Task instructions: Write the next part of the article about World Vision and faith-based hiring, beginning right after its last sentence.

Excerpted passage:
From the White House to the courthouse, the battle escalates over whether Christian groups have the right to employ only Christians.

When Sylvia Spencer applied at World Vision‘s U.S. headquarters near Seattle in 1995, she described herself as a committed Christian.

Asked on an employment form why she wanted to work for the international humanitarian aid organization, Spencer wrote, “Because I would love to work for an organization dedicated to carrying on the Lord’s work!”

Another World Vision employee, Vicki Hulse, mentioned her 15 years as a Christian in a résumé attachment when she applied a few years later.

“I recently moved to this area and would very much like to find a place of employment with a Christian organization where I could be of value,” Hulse wrote.

Both women signed statements affirming their Christian faith and devoted a decade to World Vision, which serves impoverished children and families in more than 100 countries.

But in November 2006, they and colleague Ted Youngberg were fired. Their offense, as determined by a corporate investigation: The three did not believe that Jesus Christ is fully God and a member of the Trinity.

“They are deeply religious Christians,” said Judith Lonnquist, a Seattle attorney who filed a federal discrimination lawsuit on their behalf. “They just don’t have the same beliefs that World Vision espouses.”

That is the problem, said Steve McFarland, chief legal officer for World Vision. “The employees were discharged because they no longer met an essential job prerequisite: that they genuinely affirm their belief in a statement of orthodox Christian faith as understood by the World Vision board.” He said that if World Vision loses the federal discrimination suit, the consequences will be wide-ranging. “This would be a seismic disruption to religious freedom in the U.S., not to mention to the separation of powers between the legislative and judicial branches of the government.”

World Vision U.S. has become one of the nation’s largest faith-based charitable organizations. In 1947, founder Bob Pierce became World Vision’s first child sponsor. He started sending $5 a month to a Chinese girl rejected by her family after Pierce shared the gospel with her and she became a Christian. Six decades later, World Vision U.S. has 1,200 employees and a budget that topped $1.2 billion in fiscal year 2009. About $344 million—29 percent of the total—came in the form of taxpayer funds.

And to some people, that’s a dilemma.

Setting Policy

In most cases, Title VII of the 1964 Civil Rights Act prohibits private employers from hiring and firing based on religious beliefs. But a 1972 congressional amendment established that churches and religious associations could use faith-based criteria in hiring. That’s true even for a position with no inherently religious duties, such as a receptionist, said Ira “Chip” Lupu, a church-state scholar and law professor at the George Washington University Law School.

But can religious groups that receive federal money to provide social services (such as job training or drug treatment counseling) consider a potential employee’s religion when making hiring decisions? Lupu said that’s the question of the hour.

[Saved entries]
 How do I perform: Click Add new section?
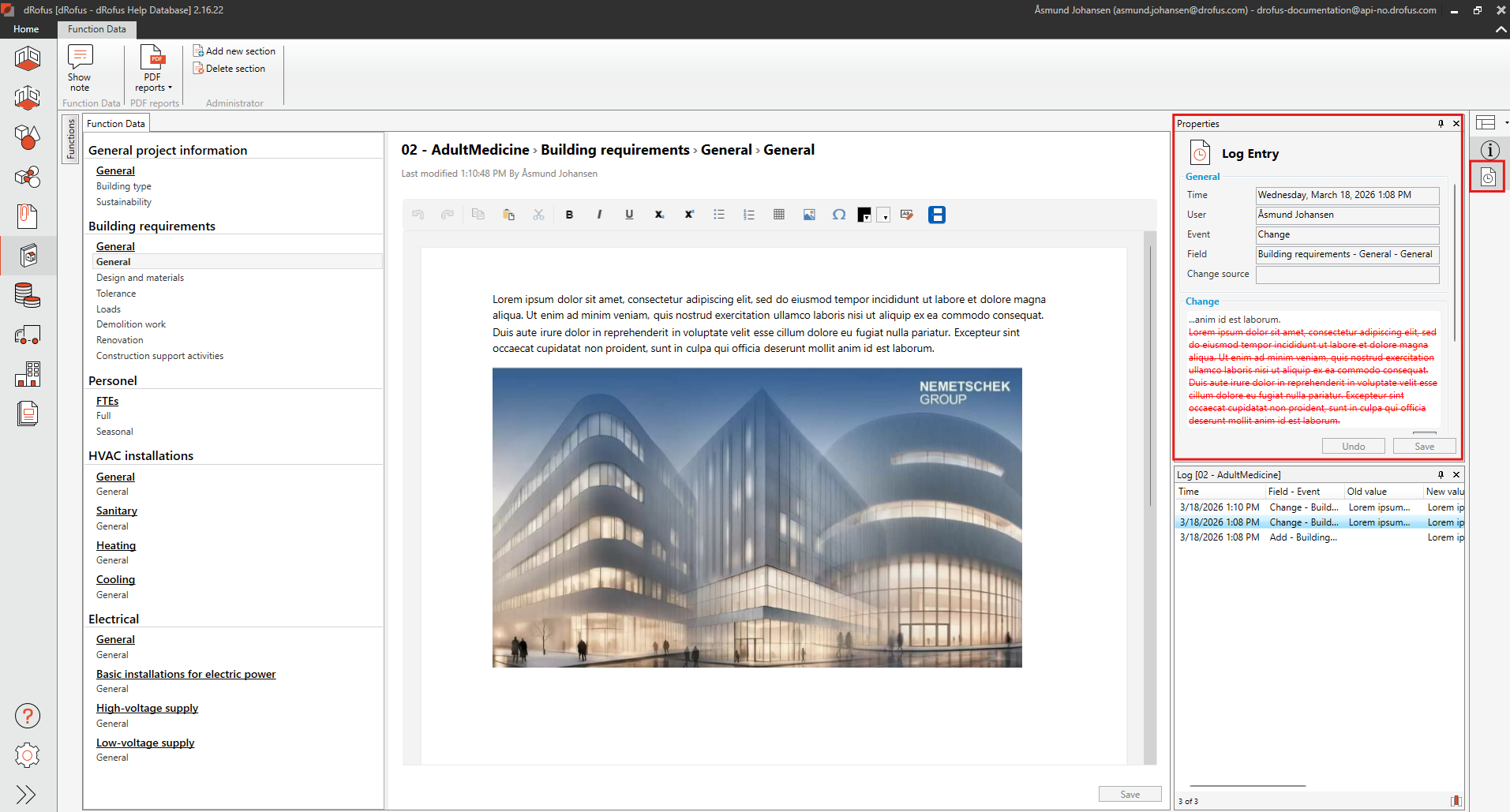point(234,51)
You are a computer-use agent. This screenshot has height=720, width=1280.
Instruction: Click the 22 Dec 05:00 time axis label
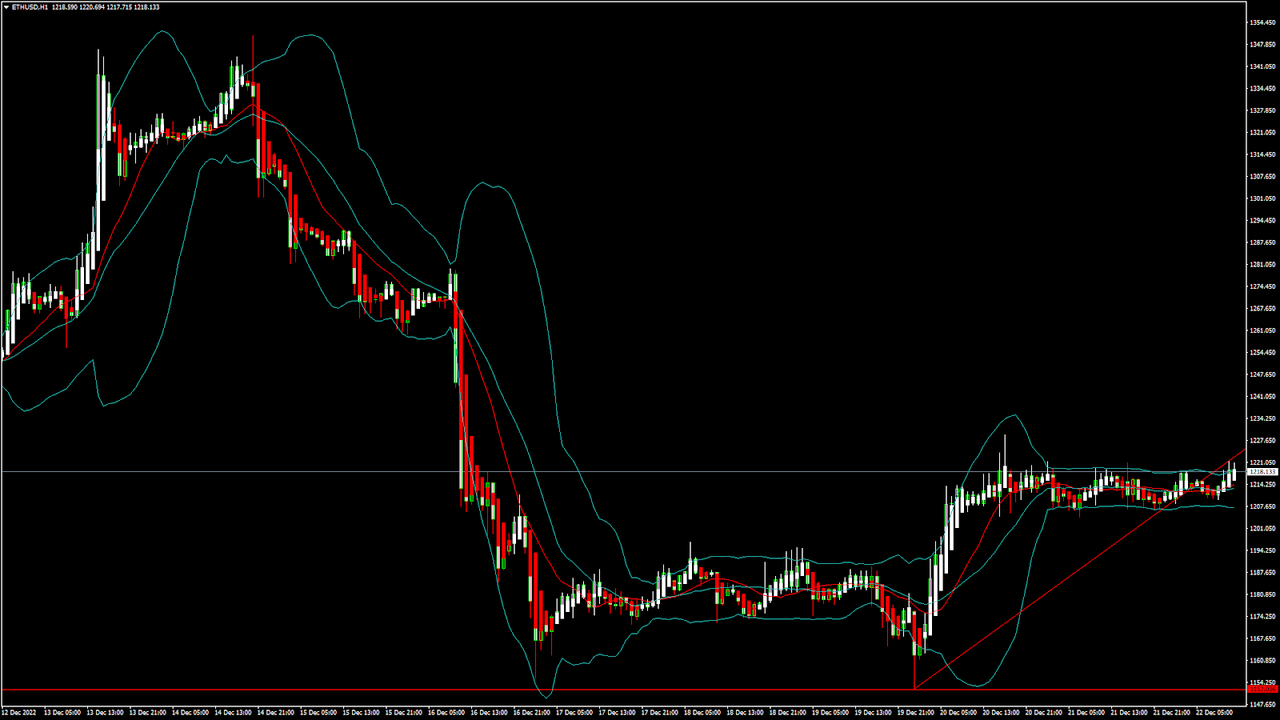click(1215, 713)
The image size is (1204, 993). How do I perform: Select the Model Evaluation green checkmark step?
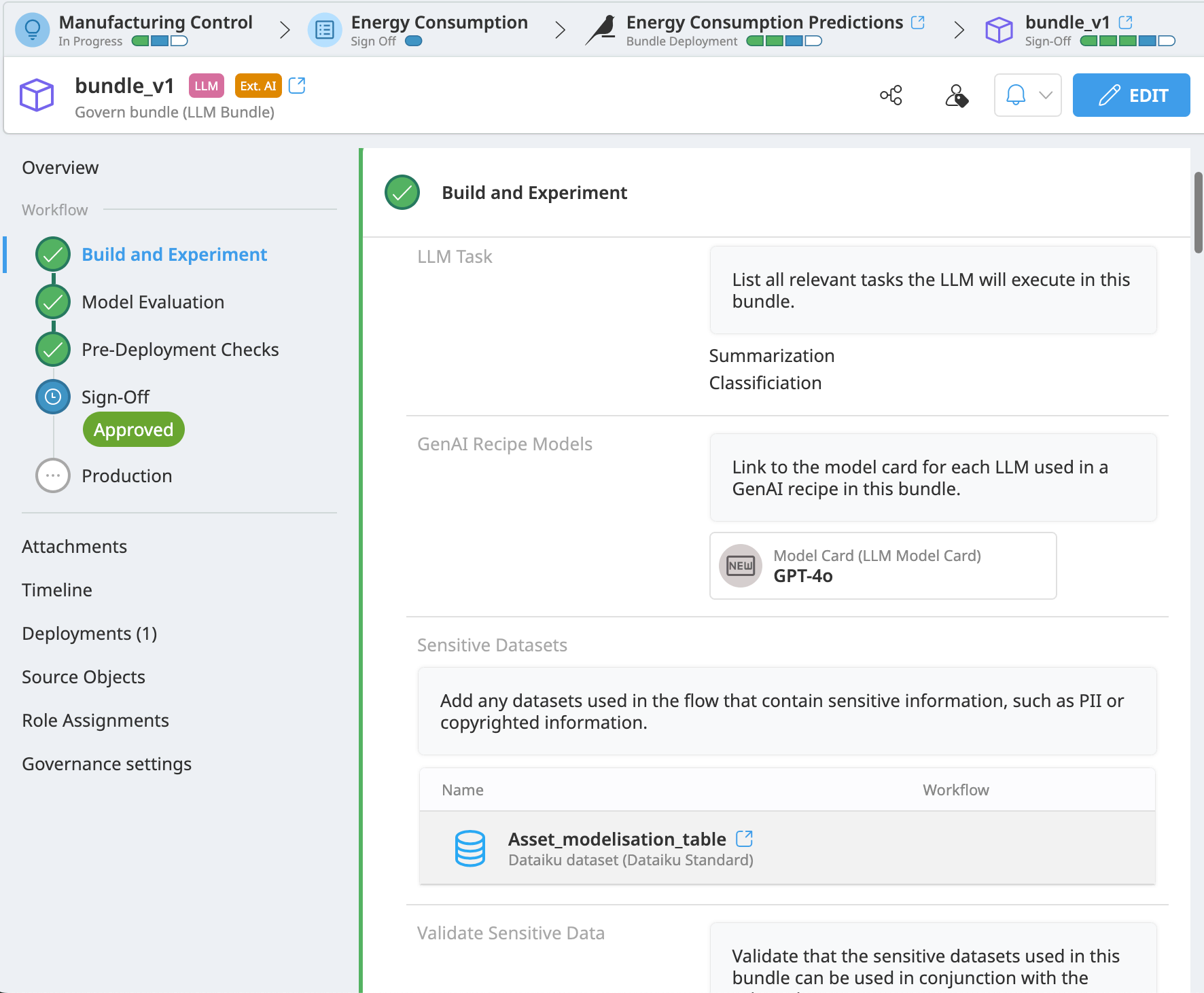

Answer for the task:
Some people believe that “hiring on the basis of religion is discriminatory and that the government should never subsidize such discrimination,” Lupu said in a church-state primer that he shared with Christianity Today. Others, including many faith-based groups, argue that religion must be taken into account “to maintain the distinctive character and nature of [a group’s] religious mission.”

L. Martin Nussbaum, a Colorado attorney who defends religious organizations, said the phrase “receive federal funding” is confusing, as it gives the impression that the government provides grants or subsidies to faith-based groups.

Such payments to faith-based social service agencies “[are] actually payments under a contract for delivery of services,” Nussbaum said. “There is nothing in the Constitution that requires a ministry to give up its freedom to staff itself with like-minded employees of faith merely because the government is purchasing the agency’s services.”

The issue has a contentious history. Under the Clinton administration, the Department of Health and Human Services was allowed to contract with religious groups. President George W. Bush created the White House Office of Faith-Based and Community Initiatives to encourage faith organizations, including churches, to seek more government social-service contracts. In 2007, the Justice Department produced a memo explicitly exempting World Vision from federal statutes prohibiting faith-based hiring. The memo said the nondiscrimination rules did not apply because of the Religious Freedom Restoration Act. The 1993 act prohibits the federal government from placing “substantial burdens” on religious groups and practices.

The 2008 presidential election hinted at the first signs of a reversal of policy. On the campaign trail, Barack Obama indicated that as President he would take a more stringent approach:

“If you get a federal grant, you can’t use that grant money to proselytize to the people you help and you can’t discriminate against them—or against the people you hire—on the basis of their religion,” Obama said in July 2008. “Federal dollars that go directly to churches, temples, and mosques can only be used on secular programs.”

But as President, Obama has yet to push the issue.

Despite the White House’s silence, armies of activists and religious leaders are waging an escalating battle. The Coalition Against Religious Discrimination sent Obama a letter in February 2010 calling on him to follow through on his campaign promises. Among the coalition’s more than two dozen member organizations: the American Jewish Committee, the Baptist Joint Committee for Religious Liberty, and the United Methodist Church’s General Board of Church and Society.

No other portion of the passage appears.